**LISTED ENTRIES**.
--- START ---

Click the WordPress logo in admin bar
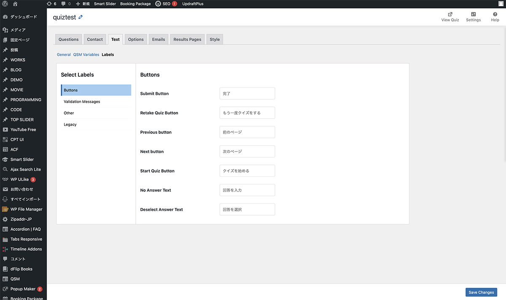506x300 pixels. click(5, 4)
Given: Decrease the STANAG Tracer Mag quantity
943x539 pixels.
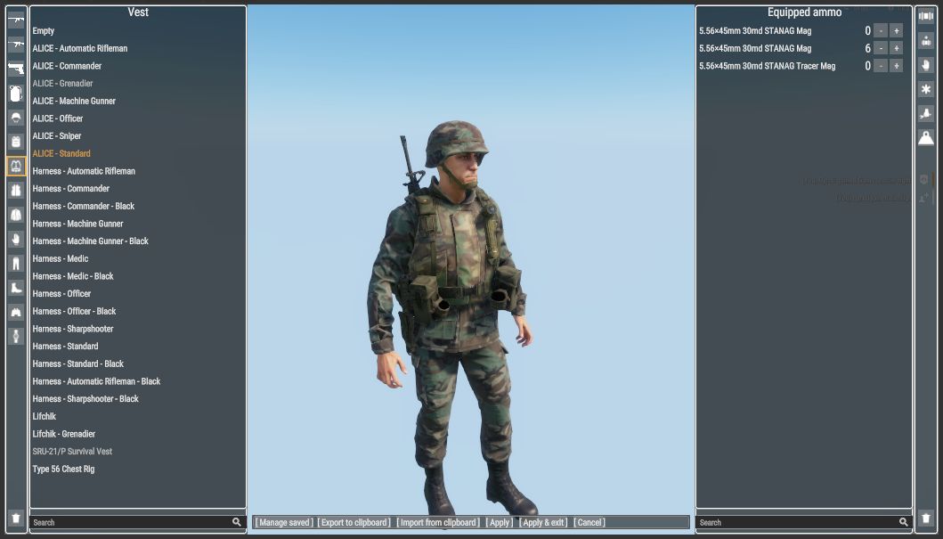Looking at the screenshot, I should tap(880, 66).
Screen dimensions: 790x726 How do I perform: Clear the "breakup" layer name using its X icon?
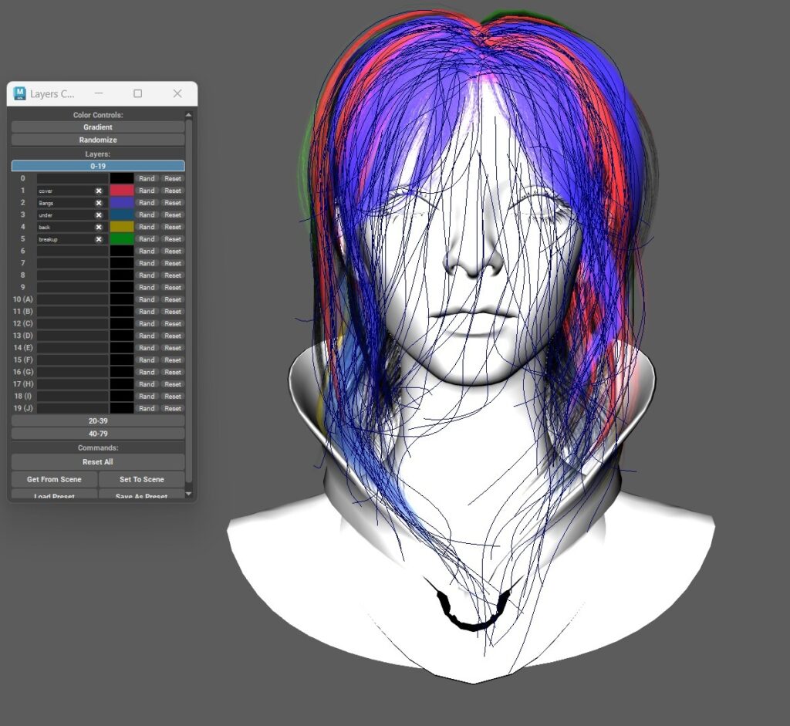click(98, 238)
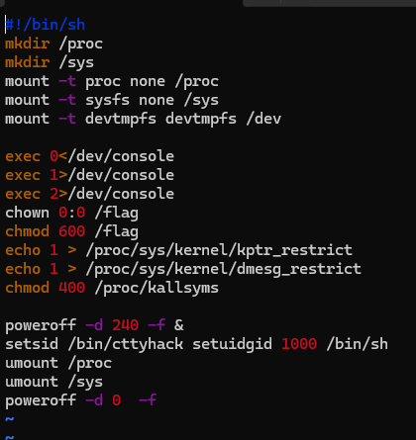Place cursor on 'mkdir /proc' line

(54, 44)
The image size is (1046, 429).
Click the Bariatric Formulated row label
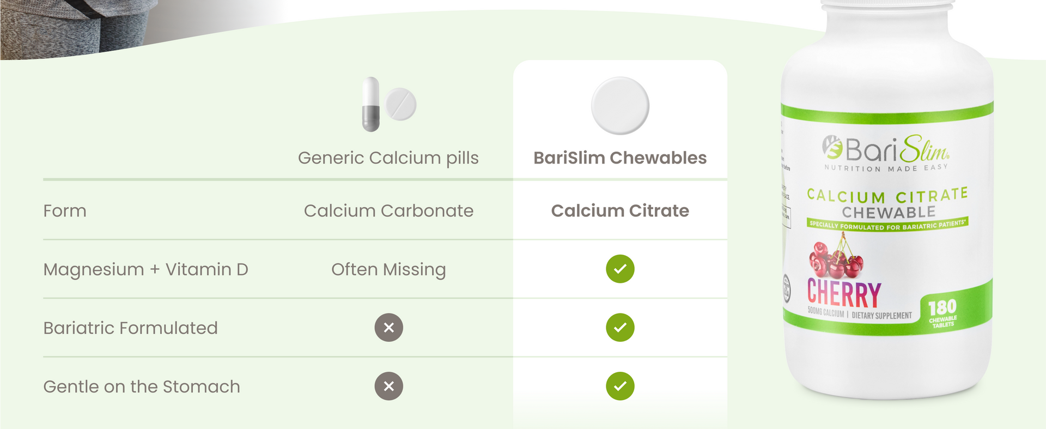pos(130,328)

--- END ---

**TASK OBJECTIVE**.
Your task is to reproduce exactly the lines from the one with "Given: Decrease the" to the end of the material, both included, with the pictures left out.

**ANSWER SECTION**.
Given: Decrease the STANAG Tracer Mag quantity
943x539 pixels.
Looking at the screenshot, I should tap(880, 66).
Screen dimensions: 790x726 How do I perform: Clear the "breakup" layer name using its X icon?
click(98, 238)
Place cursor on 'mkdir /proc' line

(54, 44)
The image size is (1046, 429).
Click the Bariatric Formulated row label
pos(130,328)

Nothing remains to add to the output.